[TASK DETAILS]: Only what runs from the line with "Tyres & Services (1158, 87)" to the final line of the records below should be given again, word for word.

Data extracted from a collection
━━━━━━━━━━━━━━━━
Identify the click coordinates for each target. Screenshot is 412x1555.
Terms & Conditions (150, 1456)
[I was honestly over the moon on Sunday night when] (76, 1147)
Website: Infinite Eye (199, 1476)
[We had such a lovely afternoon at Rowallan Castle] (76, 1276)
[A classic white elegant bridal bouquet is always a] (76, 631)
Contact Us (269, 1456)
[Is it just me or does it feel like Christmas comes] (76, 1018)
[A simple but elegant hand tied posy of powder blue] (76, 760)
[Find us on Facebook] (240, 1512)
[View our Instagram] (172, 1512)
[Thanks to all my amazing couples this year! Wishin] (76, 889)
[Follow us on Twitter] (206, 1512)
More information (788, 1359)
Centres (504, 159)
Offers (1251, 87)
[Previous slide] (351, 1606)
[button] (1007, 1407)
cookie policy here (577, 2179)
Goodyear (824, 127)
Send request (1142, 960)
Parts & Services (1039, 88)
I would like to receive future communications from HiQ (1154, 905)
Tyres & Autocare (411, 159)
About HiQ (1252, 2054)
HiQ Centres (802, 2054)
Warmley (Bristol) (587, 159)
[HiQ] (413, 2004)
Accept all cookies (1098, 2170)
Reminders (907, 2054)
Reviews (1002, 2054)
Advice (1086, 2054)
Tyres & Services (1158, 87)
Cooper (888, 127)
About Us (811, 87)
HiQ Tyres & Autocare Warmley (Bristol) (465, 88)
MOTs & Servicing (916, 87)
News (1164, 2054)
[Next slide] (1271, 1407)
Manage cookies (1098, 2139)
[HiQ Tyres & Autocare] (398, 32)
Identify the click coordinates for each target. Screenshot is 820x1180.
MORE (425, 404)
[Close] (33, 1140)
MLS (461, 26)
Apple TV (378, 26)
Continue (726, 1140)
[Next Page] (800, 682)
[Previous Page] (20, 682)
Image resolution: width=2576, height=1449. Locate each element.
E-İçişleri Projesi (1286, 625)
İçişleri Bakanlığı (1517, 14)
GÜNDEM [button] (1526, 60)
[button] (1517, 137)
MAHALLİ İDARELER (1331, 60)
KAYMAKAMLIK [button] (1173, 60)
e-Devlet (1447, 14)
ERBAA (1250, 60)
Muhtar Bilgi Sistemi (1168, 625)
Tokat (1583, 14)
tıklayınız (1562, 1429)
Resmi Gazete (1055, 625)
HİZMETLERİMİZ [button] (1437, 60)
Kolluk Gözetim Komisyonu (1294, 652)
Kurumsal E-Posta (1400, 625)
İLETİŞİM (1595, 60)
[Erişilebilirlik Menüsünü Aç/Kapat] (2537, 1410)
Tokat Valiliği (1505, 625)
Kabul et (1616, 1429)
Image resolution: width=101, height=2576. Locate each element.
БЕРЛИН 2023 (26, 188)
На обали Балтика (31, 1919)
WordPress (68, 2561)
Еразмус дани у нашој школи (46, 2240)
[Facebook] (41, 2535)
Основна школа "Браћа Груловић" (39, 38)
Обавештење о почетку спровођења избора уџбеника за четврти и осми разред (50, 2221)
━━━━━━━━━━━━━━━━
[RESPONSE TO THE EXERCISE]:
Tyres & Services (1158, 87)
Cooper (888, 127)
About Us (811, 87)
HiQ Tyres & Autocare Warmley (Bristol) (465, 88)
MOTs & Servicing (916, 87)
News (1164, 2054)
[Next slide] (1271, 1407)
Manage cookies (1098, 2139)
[HiQ Tyres & Autocare] (398, 32)
Identify the click coordinates for each target. Screenshot is 820x1180.
MORE (425, 404)
[Close] (33, 1140)
MLS (461, 26)
Apple TV (378, 26)
Continue (726, 1140)
[Next Page] (800, 682)
[Previous Page] (20, 682)
Image resolution: width=2576, height=1449. Locate each element.
E-İçişleri Projesi (1286, 625)
İçişleri Bakanlığı (1517, 14)
GÜNDEM [button] (1526, 60)
[button] (1517, 137)
MAHALLİ İDARELER (1331, 60)
KAYMAKAMLIK [button] (1173, 60)
e-Devlet (1447, 14)
ERBAA (1250, 60)
Muhtar Bilgi Sistemi (1168, 625)
Tokat (1583, 14)
tıklayınız (1562, 1429)
Resmi Gazete (1055, 625)
HİZMETLERİMİZ [button] (1437, 60)
Kolluk Gözetim Komisyonu (1294, 652)
Kurumsal E-Posta (1400, 625)
İLETİŞİM (1595, 60)
[Erişilebilirlik Menüsünü Aç/Kapat] (2537, 1410)
Tokat Valiliği (1505, 625)
Kabul et (1616, 1429)
Image resolution: width=101, height=2576. Locate each element.
БЕРЛИН 2023 (26, 188)
На обали Балтика (31, 1919)
WordPress (68, 2561)
Еразмус дани у нашој школи (46, 2240)
[Facebook] (41, 2535)
Основна школа "Браћа Груловић" (39, 38)
Обавештење о почетку спровођења избора уџбеника за четврти и осми разред (50, 2221)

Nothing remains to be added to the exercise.